Diagnosis of human metapneumovirus by immunofluorescence staining with monoclonal antibodies in the North-East of England

Abstract

Background: Since its discovery in 2001 human metapneumovirus (hMPV) has been shown to be a significant cause of human respiratory disease, responsible for 5-8% of respiratory infections in hospitalised children. Diagnosis hitherto has been largely carried out by reverse tanscriptase polymerase chain reaction (RT-PCR) but immunofluorescence staining of cells from nasopharyngeal secretions (IF) offers advantages for some laboratories and may produce a more rapid result in urgent cases. We have recently demonstrated that IF with a rabbit antiserum gave sensitivity equal to that of RT-PCR. However, monoclonal antibodies offer a more plentiful, uniform IF reagent.

Objectives: Here we have evaluated a pool of anti-hMPV monoclonal antibodies in the routine diagnosis of respiratory infections in hospitalised infants and children.

Study design: Eight hundred and fifty-seven routine respiratory specimens were tested by IF with rabbit polyclonal antiserum and monoclonal antibody pool in parallel. A further 1003 specimens were tested with the monoclonal antibody pool alone. All specimens were also tested for a panel of other respiratory viruses by IF.

Results: Both rabbit polyclonal antiserum and monoclonal antibody pool gave positive results in 56 and negative results in 797 specimens.
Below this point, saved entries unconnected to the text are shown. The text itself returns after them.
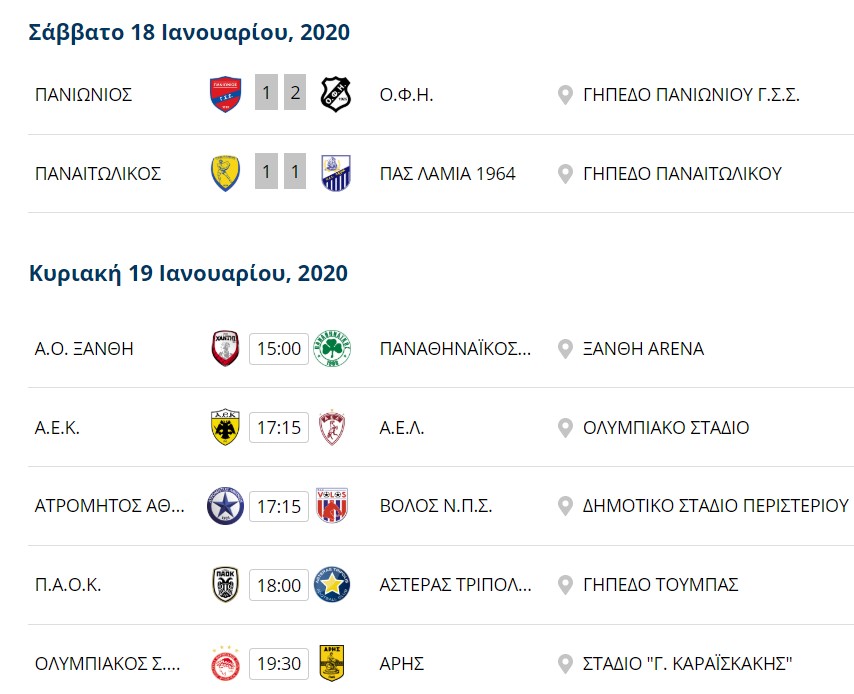The height and width of the screenshot is (694, 854).
Task: Click the ΟΛΥΜΠΙΑΚΟ ΣΤΑΔΙΟ venue link
Action: pyautogui.click(x=666, y=428)
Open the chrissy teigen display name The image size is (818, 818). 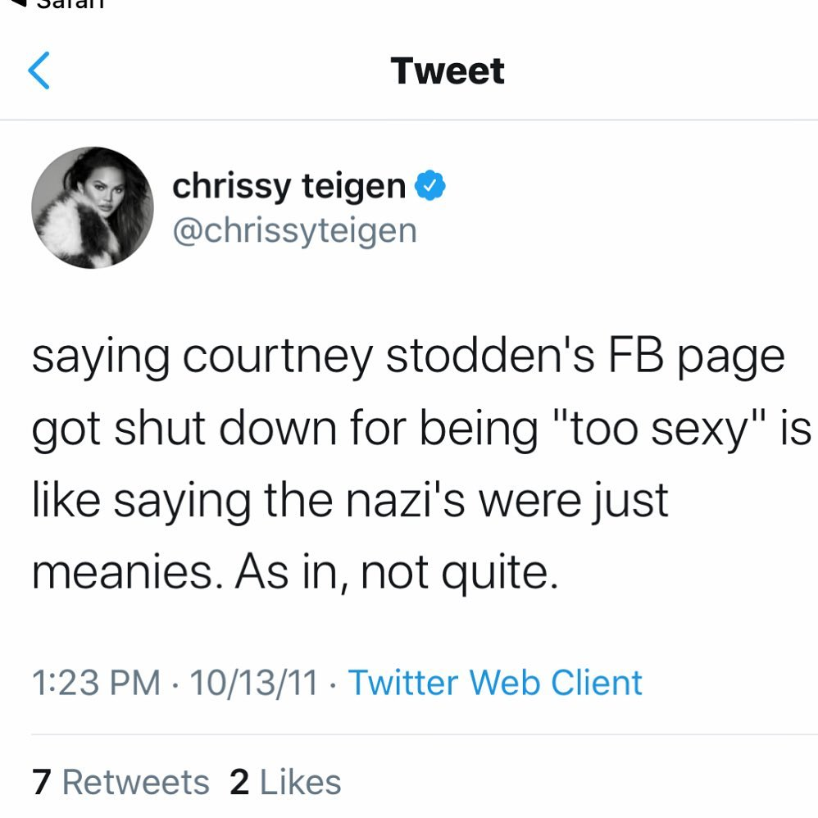(289, 186)
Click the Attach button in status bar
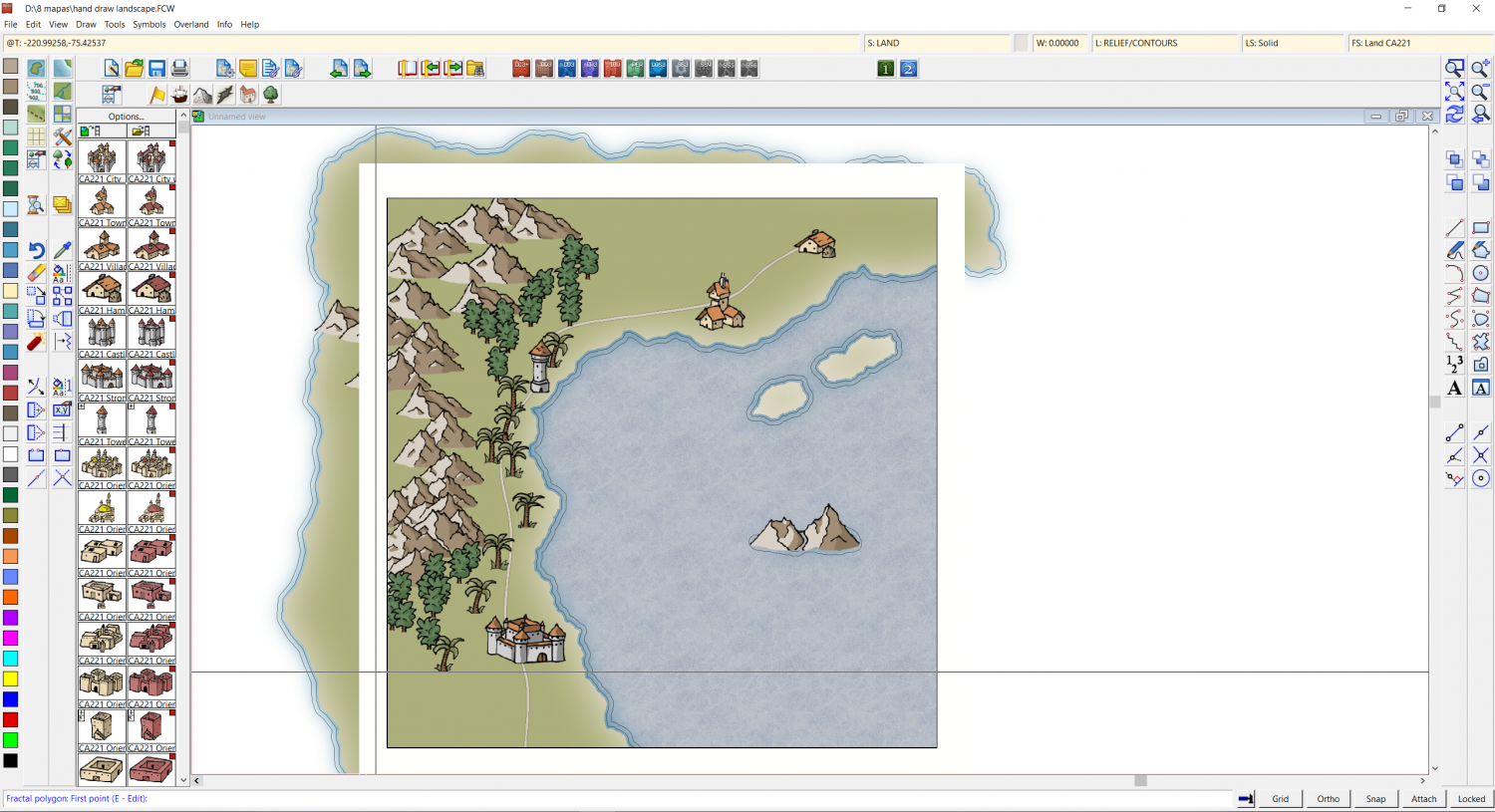The image size is (1495, 812). click(x=1423, y=799)
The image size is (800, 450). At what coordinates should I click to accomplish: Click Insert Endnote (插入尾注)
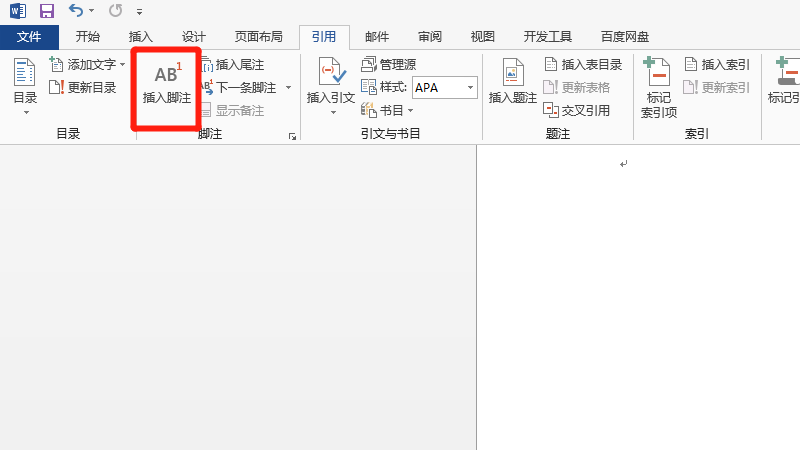tap(232, 64)
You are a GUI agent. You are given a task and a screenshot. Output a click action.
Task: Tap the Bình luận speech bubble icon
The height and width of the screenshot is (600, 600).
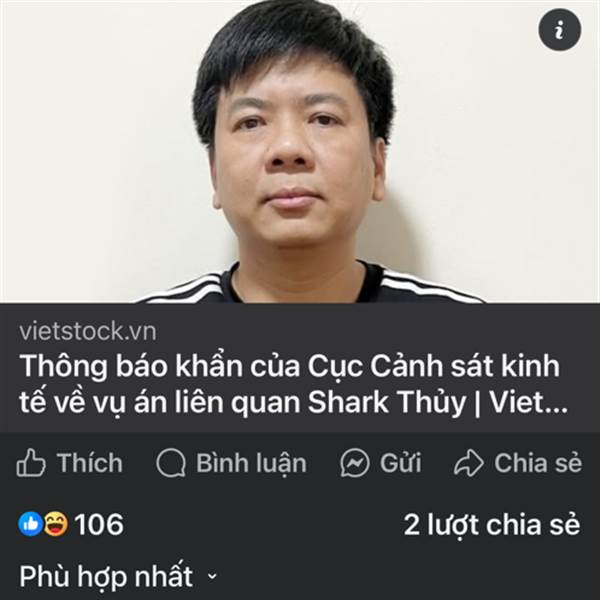[x=171, y=463]

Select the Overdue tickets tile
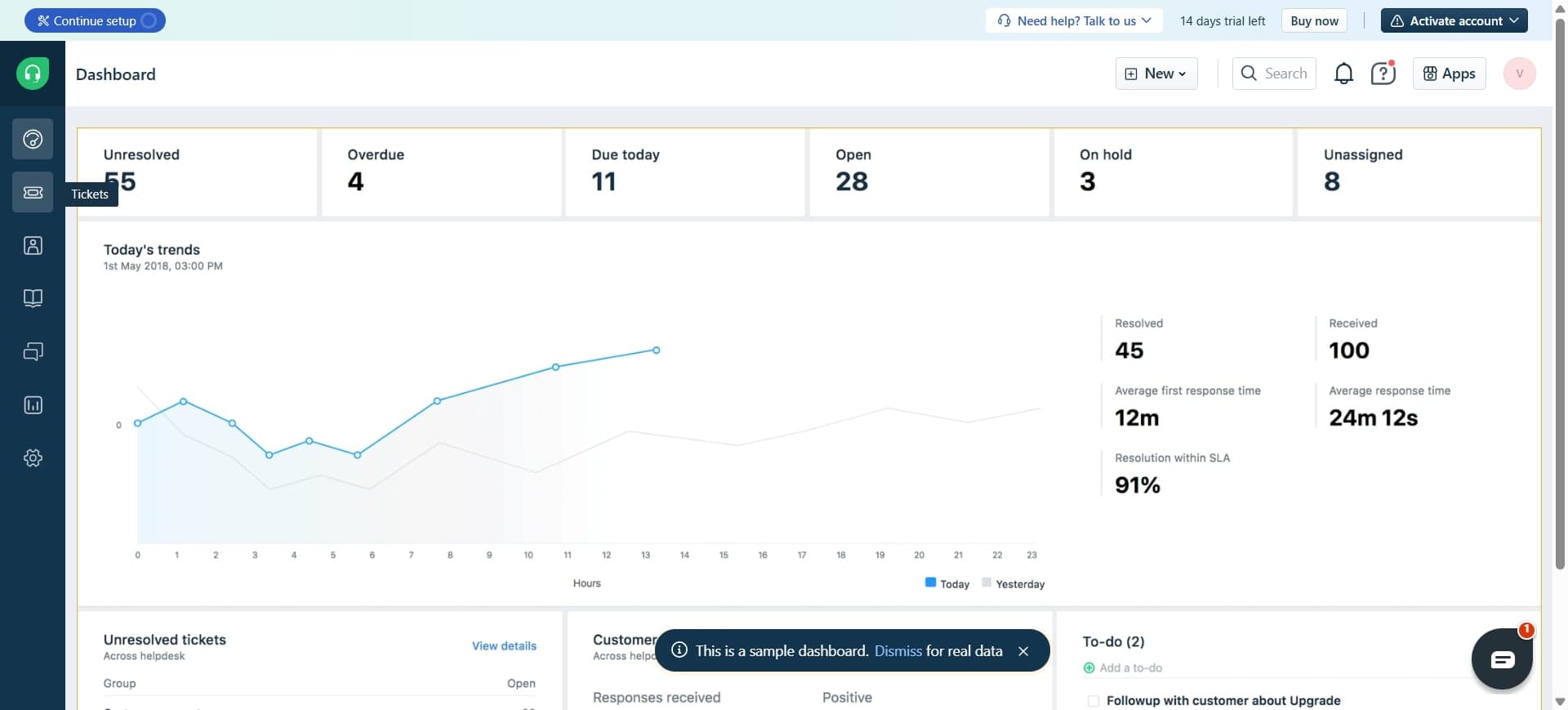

The rabbit polyclonal antibody detected virus in a further two specimens which were negative when tested with the monoclonal pool giving a concordance of 96.6% and a specificity of 100% for the monoclonal antibody pool. Overall hMPV was detected in 5% of specimens whilst 18.4% were positive for hRSV.

Conclusions: The monoclonal antibody pool-based IF is a robust assay suitable for routine use with a sensitivity only slightly less than that of the other major diagnostic methodologies available.